— Page extract —
"""

Need to set «errno = 0» first, surely?

> +/*
> + * Implements the getrandom builtin to return a string of random bytes of
> + * user-specified length.  It either prints them to stdout or returns them
> + * in a parameter passed on the command line.
> + *
> + */
> +
> +/**/
> +static int
> +bin_getrandom(char *name, char **argv, Options ops, int func)
> +{
⋮
> +    bool integer_out = false;	 /*  boolean */

The target audience for comments knows C.  So, nuke this comment.

You might define inline enums here (for ints/bytes, scalar/array/stdout,
and decimal/hex/raw) to make the code more self-documenting.

Incidentally, this would also immediately raise the question of why some
combinations of these aren't valid (e.g., hex or raw bytes output to an
array).

> +    int i, j;		         /* loop counters */
> +
> +    /*maximum string length of a 32-bit integer + null */
> +    char int2str[11];

Have the comment point out that this doesn't include a sign byte?

FWIW, we have a 64-bit version of this in DIGBUFSIZE.

> +    /* Vailues for -U *nd -L */
> +    zulong   upper = UINT32_MAX, lower = 0;
> +    uint32_t diff  = UINT32_MAX;
> +    uint32_t min   = 0, rej = 0;  /* Reject below min and count */

«rej» is never read.

"""

— Problem set —
1. In the code review of the getrandom builtin, which variable is said to never be read?
2. Duplicate the passage of the getrandom code review between "Need to set" and "ops, int func)", inclusive.
3. Go on with the review of the getrandom builtin code from the point where it stops.

— Information given —
"""

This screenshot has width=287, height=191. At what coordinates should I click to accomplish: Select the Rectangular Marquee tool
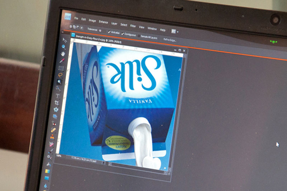[61, 68]
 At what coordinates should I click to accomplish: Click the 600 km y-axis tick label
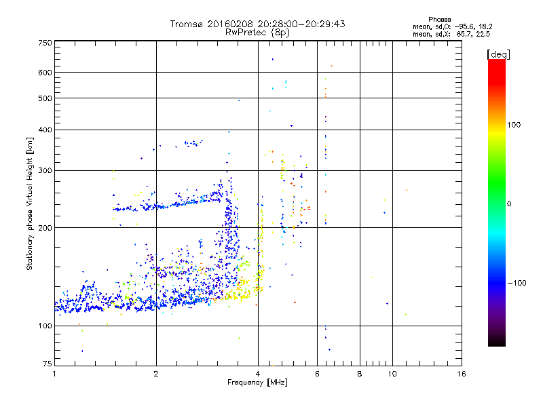pos(45,73)
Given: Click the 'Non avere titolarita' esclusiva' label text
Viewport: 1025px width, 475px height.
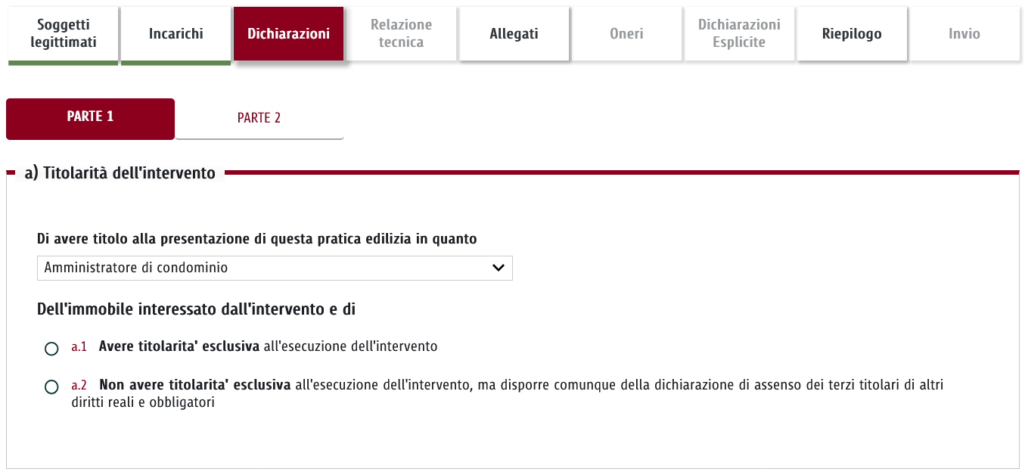Looking at the screenshot, I should click(195, 385).
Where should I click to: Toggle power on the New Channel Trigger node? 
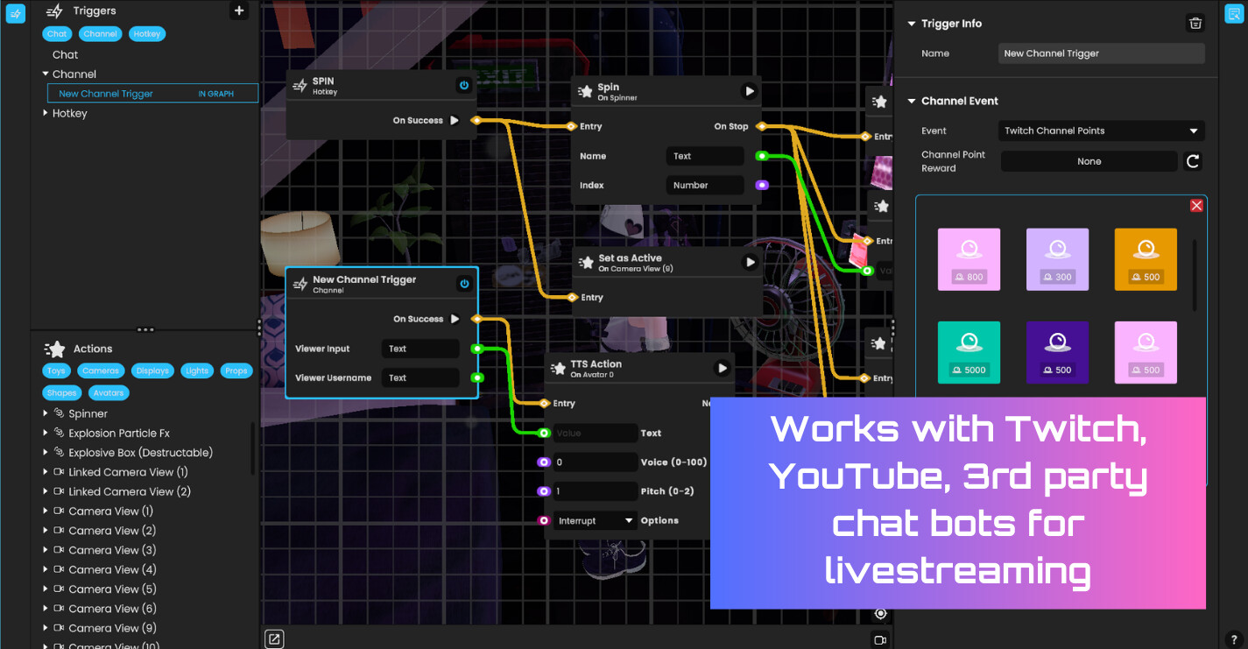pos(464,284)
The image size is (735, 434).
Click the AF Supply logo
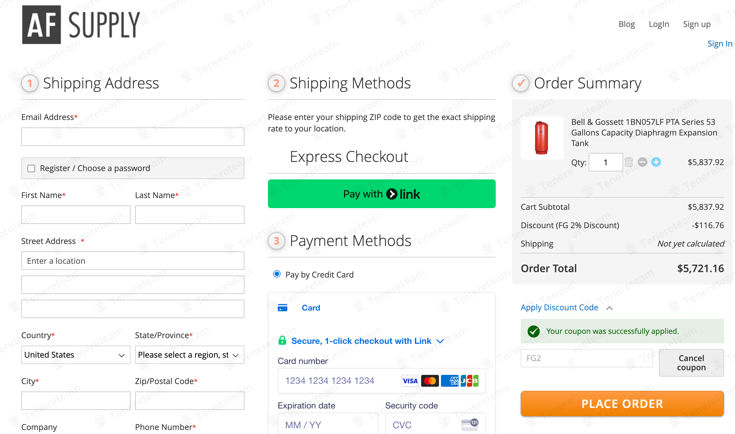(x=81, y=25)
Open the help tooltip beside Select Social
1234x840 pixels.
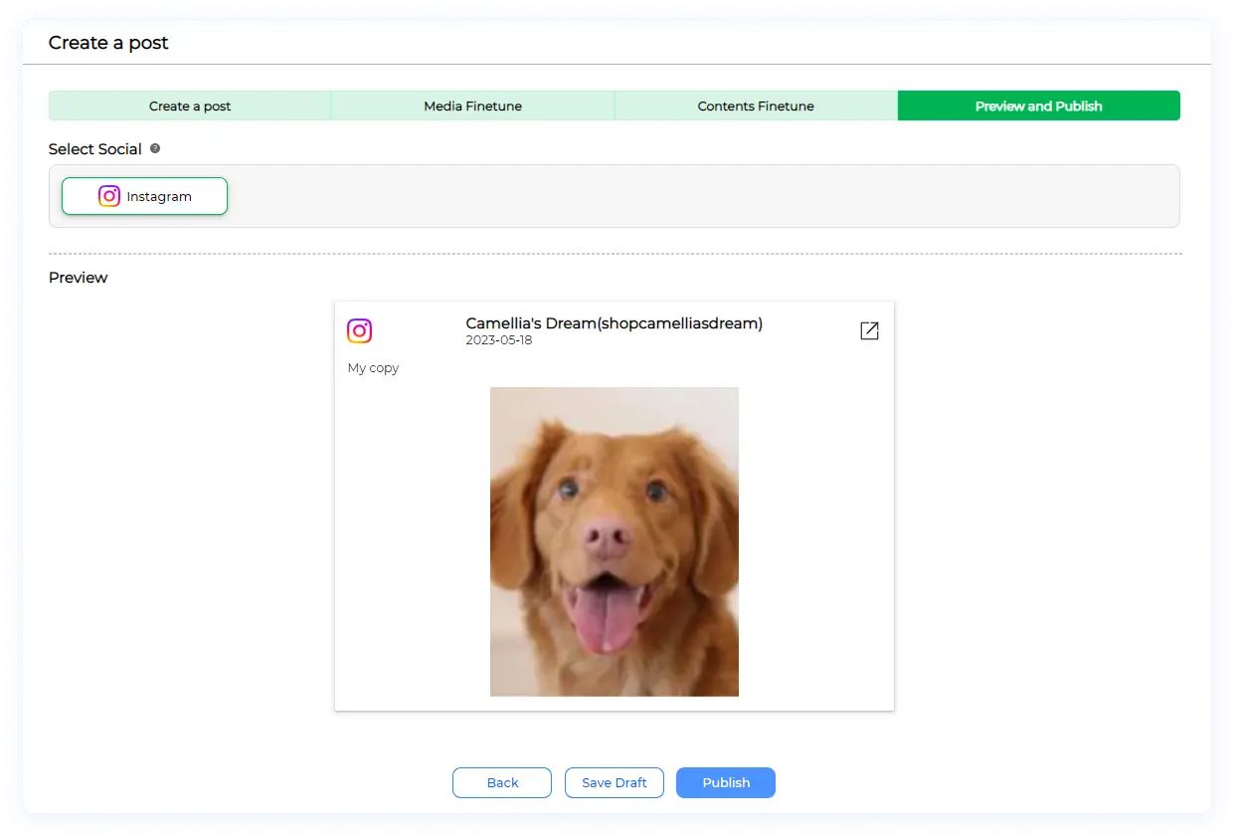[155, 148]
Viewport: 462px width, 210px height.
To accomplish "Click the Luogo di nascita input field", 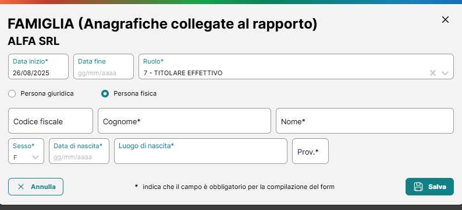I will tap(201, 151).
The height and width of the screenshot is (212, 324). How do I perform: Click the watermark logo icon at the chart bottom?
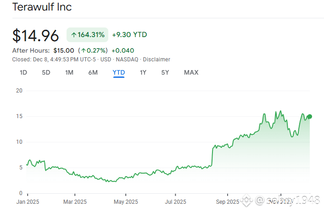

"""

— Results of the tasks —
1. The variable «rej» is never read.

2.
Need to set «errno = 0» first, surely?

> +/*
> + * Implements the getrandom builtin to return a string of random bytes of
> + * user-specified length.  It either prints them to stdout or returns them
> + * in a parameter passed on the command line.
> + *
> + */
> +
> +/**/
> +static int
> +bin_getrandom(char *name, char **argv, Options ops, int func)

3.
> +    bool     bound = false;       /* set if upper or lower bound specified */

Why is this variable needed?  Having it at all means that passing «-L 0
-U $((2**32-1))» is different to not passing any -L or -U option at all,
even though these values are ostensibly the defaults.

> +    if (OPT_ISSET(ops, 'U')) {
> +	if (!zstrtoul_underscore(OPT_ARG(ops, 'U'), &upper)) {
> +	    zwarnnam(name, "Couldn't convert -U %s to a number.",
> +		    OPT_ARG(ops, 'U'));
> +	    return 1;
> +	} else if (upper > UINT32_MAX || upper < 1) {
> +	    zwarnnam(name,
> +		    "Upper bound must be between 1 and %z you specified: %z.",
> +		     (zlong) UINT32_MAX, (zlong) upper);

If «upper > ZLONG_MAX», the downcast to zlong would result in
a negative number.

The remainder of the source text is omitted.